Restating the question: if the rider power input is constant, does the bicycle velocity change if the drive-train gear ratio is changed?

Let's assume the road surface, wind speed, gravity etc. all remain constant. Bike and rider are on a surface with no gradient.

Short answer is that constant power results in constant velocity regardless of gear ratio. Gear ratios change angular velocity and torque but because the product of the two is constant power remains the same.

Power at the rear wheel = power provided by rider - power loss in drive-train.

If the power loss in the drive-train does not change with gear ratio selected, the power at the rear wheel does not change and hence velocity does not change.
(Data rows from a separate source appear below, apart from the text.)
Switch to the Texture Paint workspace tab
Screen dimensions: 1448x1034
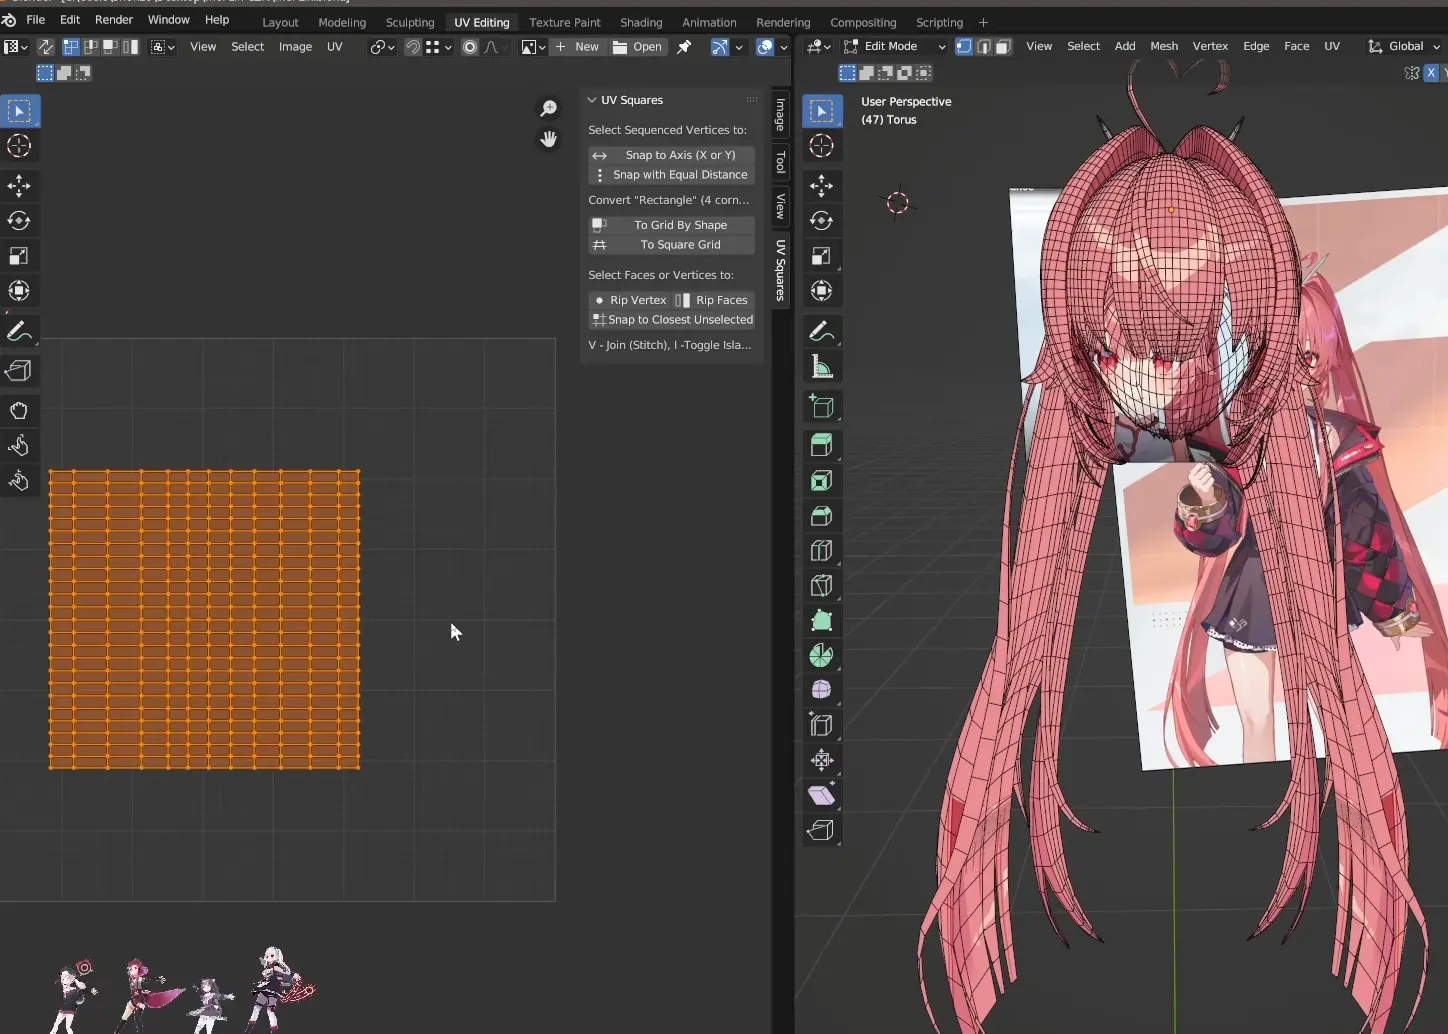pos(565,22)
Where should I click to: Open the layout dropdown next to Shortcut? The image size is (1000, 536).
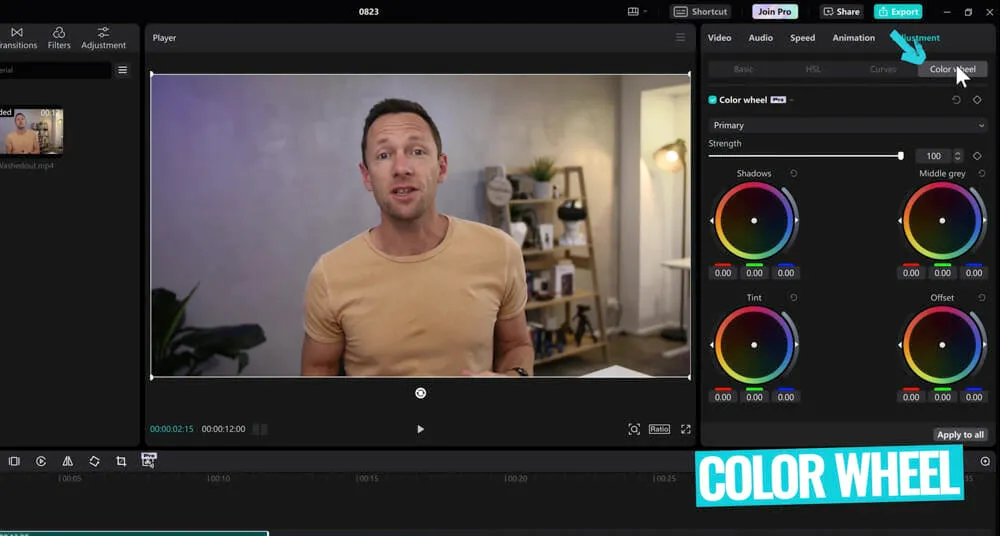click(636, 12)
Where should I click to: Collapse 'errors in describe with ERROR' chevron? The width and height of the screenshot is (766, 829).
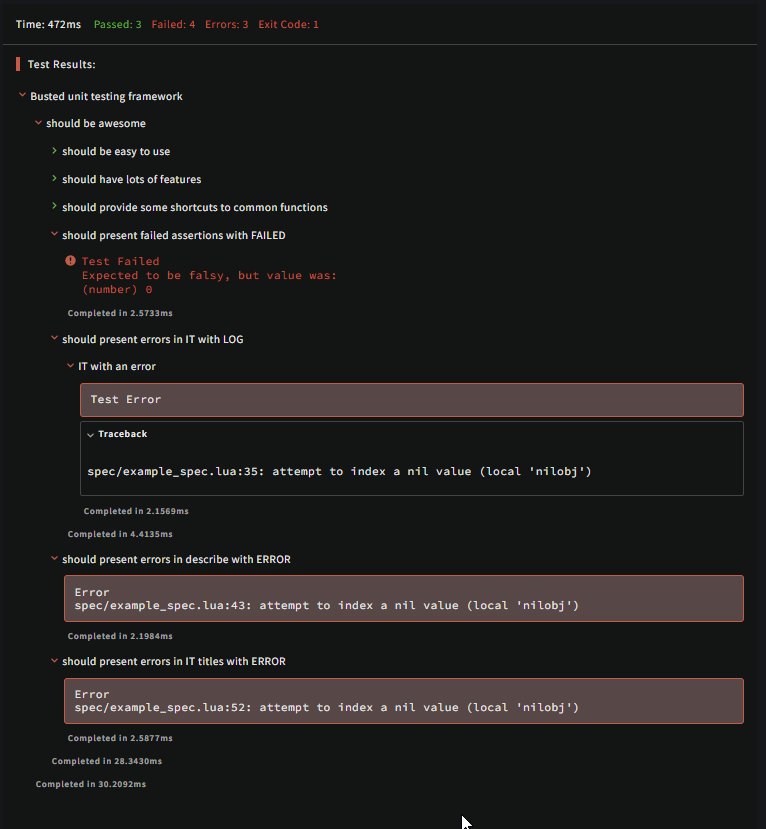click(54, 558)
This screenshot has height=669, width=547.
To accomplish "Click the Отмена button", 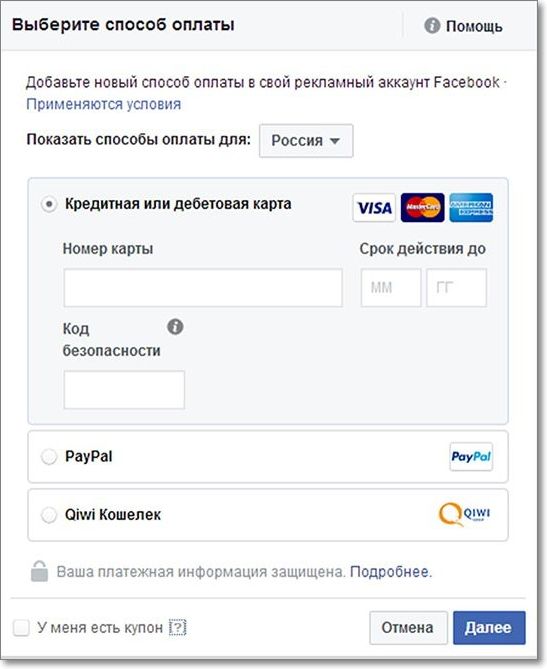I will [x=408, y=628].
Of course, the power loss in the drive-train will depend on the gear ratio selected to some degree. I believe the chain travelling more slowly around a larger sprocket consumes less power (I'm not sure on this so somebody please correct me if I'm wrong).

However the power needed to overcome air resistance and wheel rolling resistance is much greater than drive-train losses (if the velocity is not very low), so a change in drive-train losses will not effect velocity very much.


Update: addressing this statement from the OP (edited), as I think it's crux of the misunderstanding.

...with a smaller [rear sprocket] you obtain [higher] velocity than with a bigger [rear sprocket], applying same human power...

That would be true if human power was replaced with pedaling rotational speed.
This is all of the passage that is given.